ECONOMIA – União Quitou R$ 834,8 Milhões em Dívidas de Estados e Municípios em Maio; Total de 2026 Atinge R$ 2,2 Bilhões Recuperados.

Em maio de 2026, a União honrou dívidas atrasadas de estados e municípios, totalizando R$ 834,8 milhões. Esse montante, conforme dados do Tesouro Nacional, somado ao que foi pago neste ano, já chega a R$ 2,2 bilhões. Esse recurso é fundamental para aliviar a pressão financeira de diversas regiões do país, como demonstram os valores que foram especificamente direcionados a três estados: o Rio de Janeiro recebeu R$ 619,61 milhões, o Rio Grande do Sul, R$ 212,36 milhões, e o Rio Grande do Norte, R$ 2,66 milhões. Além disso, esferas municipais também foram beneficiadas, com as prefeituras de Paranã (TO) e Santanópolis (BA) tendo suas dívidas quitadas num total de R$ 167,79 mil.

Desde 2016, a União já saldou impressionantes R$ 88,73 bilhões em dívidas garantidas. As garantias oferecidas pelo Tesouro Nacional visam assegurar empréstimos contraídos por estados e municípios, servindo como um seguro contra calotes. Quando ocorre a inadimplência, o Tesouro cobre a dívida, mas, em contrapartida, desconta o montante das transferências federais que seriam destinadas aos entes federados, além de restringir novas concessões de crédito.

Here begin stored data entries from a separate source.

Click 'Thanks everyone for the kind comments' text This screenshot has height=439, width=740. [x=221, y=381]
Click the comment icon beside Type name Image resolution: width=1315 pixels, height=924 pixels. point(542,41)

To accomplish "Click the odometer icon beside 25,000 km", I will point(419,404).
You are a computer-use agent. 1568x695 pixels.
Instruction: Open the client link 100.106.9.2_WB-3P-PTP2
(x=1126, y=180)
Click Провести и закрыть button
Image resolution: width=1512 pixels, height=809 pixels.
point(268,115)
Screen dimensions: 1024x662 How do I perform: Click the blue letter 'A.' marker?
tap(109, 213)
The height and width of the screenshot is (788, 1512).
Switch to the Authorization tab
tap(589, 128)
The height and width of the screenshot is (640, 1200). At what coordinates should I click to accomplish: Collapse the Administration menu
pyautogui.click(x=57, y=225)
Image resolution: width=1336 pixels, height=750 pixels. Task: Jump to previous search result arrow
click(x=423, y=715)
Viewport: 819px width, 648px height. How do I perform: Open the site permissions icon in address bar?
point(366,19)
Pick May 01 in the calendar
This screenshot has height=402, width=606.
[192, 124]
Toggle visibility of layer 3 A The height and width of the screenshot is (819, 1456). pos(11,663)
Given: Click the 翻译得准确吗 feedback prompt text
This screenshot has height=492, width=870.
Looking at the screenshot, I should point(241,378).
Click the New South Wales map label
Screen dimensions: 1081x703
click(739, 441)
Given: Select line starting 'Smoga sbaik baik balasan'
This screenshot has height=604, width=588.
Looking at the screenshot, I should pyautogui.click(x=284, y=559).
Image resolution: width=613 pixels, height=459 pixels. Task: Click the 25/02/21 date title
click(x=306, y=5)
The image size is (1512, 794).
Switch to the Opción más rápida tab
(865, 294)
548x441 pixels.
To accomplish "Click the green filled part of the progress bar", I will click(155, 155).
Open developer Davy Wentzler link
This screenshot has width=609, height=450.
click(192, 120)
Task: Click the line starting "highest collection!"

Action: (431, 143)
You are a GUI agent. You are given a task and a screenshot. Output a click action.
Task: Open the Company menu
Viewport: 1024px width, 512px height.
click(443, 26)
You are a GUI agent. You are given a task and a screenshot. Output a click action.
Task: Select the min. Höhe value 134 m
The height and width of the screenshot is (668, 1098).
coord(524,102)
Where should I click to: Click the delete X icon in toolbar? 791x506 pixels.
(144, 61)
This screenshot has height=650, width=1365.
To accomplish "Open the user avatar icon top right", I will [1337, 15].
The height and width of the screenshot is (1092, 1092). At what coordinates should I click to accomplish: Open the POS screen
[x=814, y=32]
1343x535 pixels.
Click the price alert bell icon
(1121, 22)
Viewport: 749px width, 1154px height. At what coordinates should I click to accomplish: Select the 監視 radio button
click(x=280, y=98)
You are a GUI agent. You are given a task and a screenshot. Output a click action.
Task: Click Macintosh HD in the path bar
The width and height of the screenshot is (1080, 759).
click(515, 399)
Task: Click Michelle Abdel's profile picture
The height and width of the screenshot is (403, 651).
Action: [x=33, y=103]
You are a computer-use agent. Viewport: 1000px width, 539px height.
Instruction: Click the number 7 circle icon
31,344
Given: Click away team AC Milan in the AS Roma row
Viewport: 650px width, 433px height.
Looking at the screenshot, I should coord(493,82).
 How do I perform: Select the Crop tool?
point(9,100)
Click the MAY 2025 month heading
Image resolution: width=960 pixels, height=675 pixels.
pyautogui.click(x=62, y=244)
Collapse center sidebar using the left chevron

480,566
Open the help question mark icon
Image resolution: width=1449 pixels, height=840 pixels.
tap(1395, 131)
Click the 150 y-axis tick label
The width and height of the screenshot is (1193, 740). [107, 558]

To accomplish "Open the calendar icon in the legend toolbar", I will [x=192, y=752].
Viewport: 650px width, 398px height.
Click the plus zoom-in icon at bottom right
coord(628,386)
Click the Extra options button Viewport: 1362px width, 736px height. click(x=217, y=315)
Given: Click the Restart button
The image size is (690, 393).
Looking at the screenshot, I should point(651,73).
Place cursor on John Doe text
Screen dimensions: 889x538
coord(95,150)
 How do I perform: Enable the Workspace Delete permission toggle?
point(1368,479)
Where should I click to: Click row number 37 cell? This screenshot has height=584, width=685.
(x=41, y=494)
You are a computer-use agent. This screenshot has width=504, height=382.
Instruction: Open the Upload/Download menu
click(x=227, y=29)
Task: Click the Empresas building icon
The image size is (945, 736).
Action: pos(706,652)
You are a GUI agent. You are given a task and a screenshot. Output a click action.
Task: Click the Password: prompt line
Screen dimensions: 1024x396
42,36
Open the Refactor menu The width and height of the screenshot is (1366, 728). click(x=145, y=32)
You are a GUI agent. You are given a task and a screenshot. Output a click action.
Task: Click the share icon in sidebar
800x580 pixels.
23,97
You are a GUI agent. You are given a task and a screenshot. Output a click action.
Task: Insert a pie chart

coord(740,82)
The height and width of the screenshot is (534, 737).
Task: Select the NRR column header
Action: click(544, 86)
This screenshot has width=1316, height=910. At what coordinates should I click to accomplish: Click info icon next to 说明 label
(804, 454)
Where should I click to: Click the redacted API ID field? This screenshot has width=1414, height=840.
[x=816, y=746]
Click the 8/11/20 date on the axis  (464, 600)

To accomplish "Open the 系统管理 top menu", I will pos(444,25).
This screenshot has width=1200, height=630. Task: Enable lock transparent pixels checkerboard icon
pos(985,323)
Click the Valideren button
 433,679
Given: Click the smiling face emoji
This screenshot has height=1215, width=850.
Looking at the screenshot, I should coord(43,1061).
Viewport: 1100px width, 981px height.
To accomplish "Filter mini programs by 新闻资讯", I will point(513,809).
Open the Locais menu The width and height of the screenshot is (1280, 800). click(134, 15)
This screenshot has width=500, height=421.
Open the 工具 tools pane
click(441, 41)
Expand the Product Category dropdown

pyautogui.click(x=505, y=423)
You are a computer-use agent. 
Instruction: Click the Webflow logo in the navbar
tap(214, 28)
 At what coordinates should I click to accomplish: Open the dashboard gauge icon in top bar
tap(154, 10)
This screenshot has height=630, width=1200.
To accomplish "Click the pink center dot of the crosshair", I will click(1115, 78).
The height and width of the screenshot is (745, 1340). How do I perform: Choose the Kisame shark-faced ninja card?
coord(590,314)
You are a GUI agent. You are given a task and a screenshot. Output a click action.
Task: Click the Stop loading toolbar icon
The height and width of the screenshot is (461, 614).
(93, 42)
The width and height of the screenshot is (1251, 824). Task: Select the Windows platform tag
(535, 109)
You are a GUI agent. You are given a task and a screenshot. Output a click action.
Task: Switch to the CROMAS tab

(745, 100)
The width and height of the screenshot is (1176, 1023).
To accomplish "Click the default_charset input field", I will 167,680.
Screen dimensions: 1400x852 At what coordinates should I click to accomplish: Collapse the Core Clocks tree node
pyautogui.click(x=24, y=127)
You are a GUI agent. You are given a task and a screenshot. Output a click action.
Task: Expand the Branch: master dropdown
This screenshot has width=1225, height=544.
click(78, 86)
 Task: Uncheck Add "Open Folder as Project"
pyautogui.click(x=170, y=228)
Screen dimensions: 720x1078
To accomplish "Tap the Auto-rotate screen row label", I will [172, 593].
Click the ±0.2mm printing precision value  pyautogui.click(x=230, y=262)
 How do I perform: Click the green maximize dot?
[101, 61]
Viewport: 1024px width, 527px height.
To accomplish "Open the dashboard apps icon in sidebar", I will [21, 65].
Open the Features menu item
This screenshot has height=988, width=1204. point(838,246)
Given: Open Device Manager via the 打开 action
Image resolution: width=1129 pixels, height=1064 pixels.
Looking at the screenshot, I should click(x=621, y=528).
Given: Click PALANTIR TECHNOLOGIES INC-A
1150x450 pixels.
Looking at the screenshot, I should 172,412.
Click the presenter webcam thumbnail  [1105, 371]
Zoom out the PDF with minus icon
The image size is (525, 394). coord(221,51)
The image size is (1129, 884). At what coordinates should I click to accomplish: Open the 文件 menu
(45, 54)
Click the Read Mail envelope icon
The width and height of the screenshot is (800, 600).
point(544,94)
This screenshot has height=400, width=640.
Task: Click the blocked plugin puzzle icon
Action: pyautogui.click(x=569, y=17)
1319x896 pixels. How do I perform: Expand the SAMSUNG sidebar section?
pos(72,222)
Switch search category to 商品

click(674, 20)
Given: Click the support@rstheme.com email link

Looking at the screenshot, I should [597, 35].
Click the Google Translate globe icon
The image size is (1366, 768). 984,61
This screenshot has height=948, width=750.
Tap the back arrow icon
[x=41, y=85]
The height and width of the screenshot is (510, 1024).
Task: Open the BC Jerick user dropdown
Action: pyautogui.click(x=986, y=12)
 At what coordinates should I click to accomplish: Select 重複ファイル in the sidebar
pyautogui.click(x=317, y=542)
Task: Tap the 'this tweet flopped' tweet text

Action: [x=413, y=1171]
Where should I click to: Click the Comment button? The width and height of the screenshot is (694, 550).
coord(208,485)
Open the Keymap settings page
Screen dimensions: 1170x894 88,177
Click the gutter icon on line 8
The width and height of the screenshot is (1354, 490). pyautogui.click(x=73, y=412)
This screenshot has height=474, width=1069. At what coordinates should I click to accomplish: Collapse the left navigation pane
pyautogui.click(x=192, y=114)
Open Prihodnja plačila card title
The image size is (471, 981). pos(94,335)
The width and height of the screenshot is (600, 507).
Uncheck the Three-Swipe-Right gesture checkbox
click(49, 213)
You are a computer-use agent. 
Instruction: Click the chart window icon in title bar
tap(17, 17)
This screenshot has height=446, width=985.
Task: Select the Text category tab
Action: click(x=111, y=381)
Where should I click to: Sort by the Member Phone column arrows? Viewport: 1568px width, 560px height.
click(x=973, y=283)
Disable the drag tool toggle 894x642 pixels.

É relevante destacar que a restituição de algumas contragarantias remuneradas pela União é frequentemente afetada por decisões judiciais ou legislações que suspendem a execução desse tipo de garantias. Desde 2016, a União recuperou R$ 6,04 bilhões em contragarantias, a maior parte proveniente de dívidas dos estados do Rio de Janeiro e de Minas Gerais. Neste ano, o valor recuperado já alcançou R$ 118,04 milhões.

O Programa de Pleno Pagamento da Dívida dos Estados (Propag) é uma iniciativa que visa renegociar dívidas estaduais, oferecendo condições vantajosas em termos de juros e prazos, o que possibilita um aumento significativo nos investimentos locais. Após a derrubada de vetos pelo Congresso, 22 estados já aderiram ao programa, com exceção de algumas unidades como o Distrito Federal e o Paraná.

Por último, é importante mencionar as dificuldades enfrentadas pelo Rio Grande do Sul, que, devido a enchentes em 2024, teve o pagamento de sua dívida suspenso por três anos, com juros perdoados durante esse período. Esse cenário reflete as complexidades das finanças públicas e a necessidade de um planejamento robusto para evitar crises futuras.